Clang is a cross compiler for many different systems and hardware without getting to know the target platform when the compiler is compiled, so it makes sense that a bigger program fetches more unused code into the instruction cache. Maybe your CPU starts compiling for the wrong target platform a few times until branch prediction learned which route you take most often.

MSVC:
* Use this hard-coded 64-bit compiler, not the 32-bit version.
* Done.

Cross compiler:
* What platform will you target this time?
* So which specific processor model will you be optimizing for today?
* Oh, you don't want this extension for niche hardware that was abandoned 50 years ago but some bank might still be stuck with? Lets just abort this incorrect branch prediction.
* Starting to compile using dynamic jumps between code scattered in the huge binary while flooding the instruction cache with things you never even call.
* Finally done.

Mārtiņš Možeiko

#23893

February 4, 2021

That's not how clang works. It creates objects specialized for target architecture at beginning and there is no "unused code" to fetch or incorrectly predict (most of the time).
The slowness comes from way how compiler is structured / architected. Not because it is cross compiler.
It has very separate optimization vs code generation passes. Sometimes applies same optimization steps multiple times. Etc..

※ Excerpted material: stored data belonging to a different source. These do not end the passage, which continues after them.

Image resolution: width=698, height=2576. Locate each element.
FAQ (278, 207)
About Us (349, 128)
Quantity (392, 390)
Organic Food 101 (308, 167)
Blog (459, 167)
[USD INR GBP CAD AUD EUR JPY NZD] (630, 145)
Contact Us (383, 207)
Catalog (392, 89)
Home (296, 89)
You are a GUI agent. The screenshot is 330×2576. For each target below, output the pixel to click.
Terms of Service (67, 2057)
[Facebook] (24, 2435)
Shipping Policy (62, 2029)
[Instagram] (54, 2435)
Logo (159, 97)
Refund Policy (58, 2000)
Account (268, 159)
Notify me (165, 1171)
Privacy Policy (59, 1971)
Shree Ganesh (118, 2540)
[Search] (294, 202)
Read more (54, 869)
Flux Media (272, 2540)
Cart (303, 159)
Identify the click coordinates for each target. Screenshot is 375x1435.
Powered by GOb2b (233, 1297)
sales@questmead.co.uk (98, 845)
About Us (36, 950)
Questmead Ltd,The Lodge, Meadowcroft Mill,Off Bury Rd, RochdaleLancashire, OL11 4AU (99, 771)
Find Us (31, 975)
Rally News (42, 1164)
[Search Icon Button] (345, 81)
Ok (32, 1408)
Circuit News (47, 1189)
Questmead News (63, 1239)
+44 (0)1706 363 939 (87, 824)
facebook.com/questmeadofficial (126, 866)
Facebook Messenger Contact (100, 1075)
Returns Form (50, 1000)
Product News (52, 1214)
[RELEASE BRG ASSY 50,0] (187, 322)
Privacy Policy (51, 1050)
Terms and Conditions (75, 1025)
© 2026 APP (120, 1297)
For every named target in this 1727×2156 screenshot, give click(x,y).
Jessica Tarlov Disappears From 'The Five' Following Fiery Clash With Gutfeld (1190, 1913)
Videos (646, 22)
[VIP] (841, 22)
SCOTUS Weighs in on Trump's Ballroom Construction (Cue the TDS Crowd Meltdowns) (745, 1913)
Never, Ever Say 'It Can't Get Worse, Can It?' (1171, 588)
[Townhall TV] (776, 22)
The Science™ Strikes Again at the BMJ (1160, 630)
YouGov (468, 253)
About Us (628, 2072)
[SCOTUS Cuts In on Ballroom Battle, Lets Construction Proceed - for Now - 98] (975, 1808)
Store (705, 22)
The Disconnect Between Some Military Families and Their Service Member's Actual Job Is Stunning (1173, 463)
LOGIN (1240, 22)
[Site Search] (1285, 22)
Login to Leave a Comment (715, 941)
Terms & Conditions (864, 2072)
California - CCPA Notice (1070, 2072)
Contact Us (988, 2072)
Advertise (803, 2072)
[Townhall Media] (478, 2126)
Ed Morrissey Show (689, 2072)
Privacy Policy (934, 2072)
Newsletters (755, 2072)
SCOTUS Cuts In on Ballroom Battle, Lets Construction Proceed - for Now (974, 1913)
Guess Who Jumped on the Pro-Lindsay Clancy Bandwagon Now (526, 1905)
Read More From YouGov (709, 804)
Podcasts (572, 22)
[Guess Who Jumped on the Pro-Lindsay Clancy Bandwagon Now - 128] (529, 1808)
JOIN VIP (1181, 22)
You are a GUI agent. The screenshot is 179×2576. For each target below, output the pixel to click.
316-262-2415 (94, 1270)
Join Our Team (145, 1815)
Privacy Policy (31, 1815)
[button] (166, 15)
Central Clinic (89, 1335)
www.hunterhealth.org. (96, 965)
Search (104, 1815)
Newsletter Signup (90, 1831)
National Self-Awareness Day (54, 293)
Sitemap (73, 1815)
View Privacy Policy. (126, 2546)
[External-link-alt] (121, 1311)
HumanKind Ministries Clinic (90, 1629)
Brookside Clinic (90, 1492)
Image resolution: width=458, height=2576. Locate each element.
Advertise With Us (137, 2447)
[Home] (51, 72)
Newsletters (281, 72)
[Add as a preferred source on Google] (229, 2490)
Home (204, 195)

Edited by Mārtiņš Možeiko on February 4, 2021, 7:58pm

Dawoodoz

#23897

February 4, 2021

mmozeiko
That's not how clang works. It creates objects specialized for target architecture at beginning and there is no "unused code" to fetch or incorrectly predict (most of the time).
The slowness comes from way how compiler is structured / architected. Not because it is cross compiler.
It has very separate optimization vs code generation passes. Sometimes applies same optimization steps multiple times. Etc..

Even worse then. :D

Miles

#23899

February 5, 2021

Dawoodoz
Even worse then

You seem to be under the impression that doing multiple optimization passes is somehow stupid and wasteful, but in actual fact it's simply part of what's necessary to get good codegen. There's a reason LLVM generates vastly better optimized code than MSVC. What's unfortunate is that the way LLVM is architected makes it significantly slower when generating unoptimized/debug builds as well.